PHILADELPHIA (AP) – Two weeks before nine miners went through a three-day ordeal trapped in a flooded Pennsylvania mine, nine miners were carried out of a mine in China after eight days underground. While the rescue of the miners at Quecreek inspired the nation, the survival of the Chinese miners was even more of a rarity. China produces somewhat more coal than the United States, but with many times the fatalities.

Another mining danger spot internationally, Ukraine, produces much less coal but still has been rocked by repeated mine disasters, including one that killed 20 miners just three days after the Quecreek rescue.

Those countries are just now attempting to institute safety advances U.S. mines began tackling more than three decades ago, including strict ventilation, roof-support and miner-training requirements, a Penn State mine safety expert said.

“Health and safety regulations passed at the federal level in 1969 really revolutionized several aspects of underground coal mining in the United States,” said Raja Romney, a professor emeritus of mining engineering.

The Quecreek accident was blamed on a mapping problem that led the crew to breach an adjacent, water-filled abandoned mine they thought was 300 feet away. Problems behind the rash of mining disasters in China and Ukraine are more basic.

China is the world’s largest coal producer, churning out nearly 1.5 billion tons a year for its own power plants and industries and for export to Japan, which closed its last coal mine in January.

But China’s mines often lack such basic equipment as ventilation gear and explosions are frequent.

According to China’s state Coal Mine Safety Supervision Bureau, more than 3,500 miners have been killed in gas explosions, floods and other mining accidents this year, and 5,798 miners died last year, a death rate per million tons mined more than 100 times that in the United States and 20 times the worldwide rate.

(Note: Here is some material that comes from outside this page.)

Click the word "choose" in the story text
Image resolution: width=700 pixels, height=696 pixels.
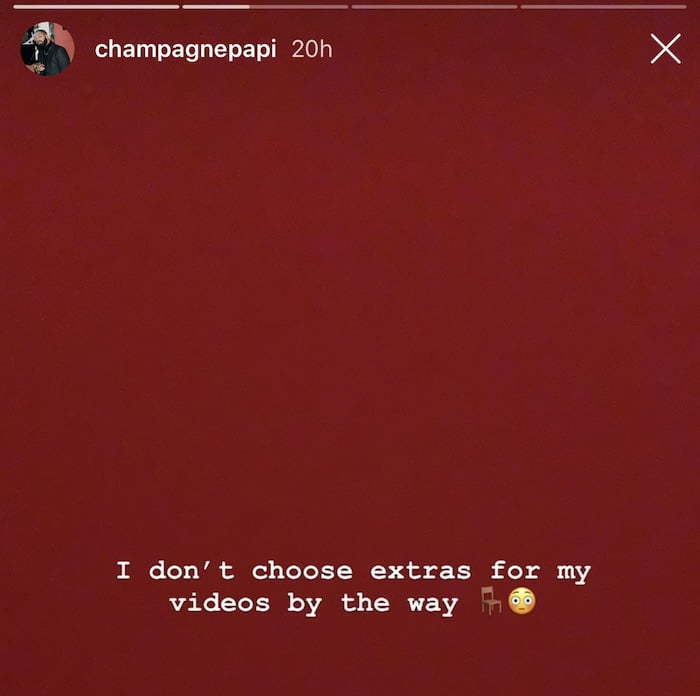coord(302,570)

The official Xinhua News Agency reports rapid-fire mine accidents: a July 15 gas explosion that killed five in a state-owned mine in northern China, a July 19 explosion that killed eight in Yunnan province, a July 24 explosion that killed 18 in Guizhou.

And many deaths may go unreported. State media and Chinese government officials reported the recovery of 18 bodies in May from a mine whose owner hid the body of one dead miner, destroyed employee records, and used paint to conceal burn marks at the mine entrance.

In contrast, the United States, second in world production at 1.1 billion tons, had 43 fatalities last year, and 17 though July 11 this year, the U.S. Mine Safety and Health Administration reported. One miner died each year in Pennsylvania.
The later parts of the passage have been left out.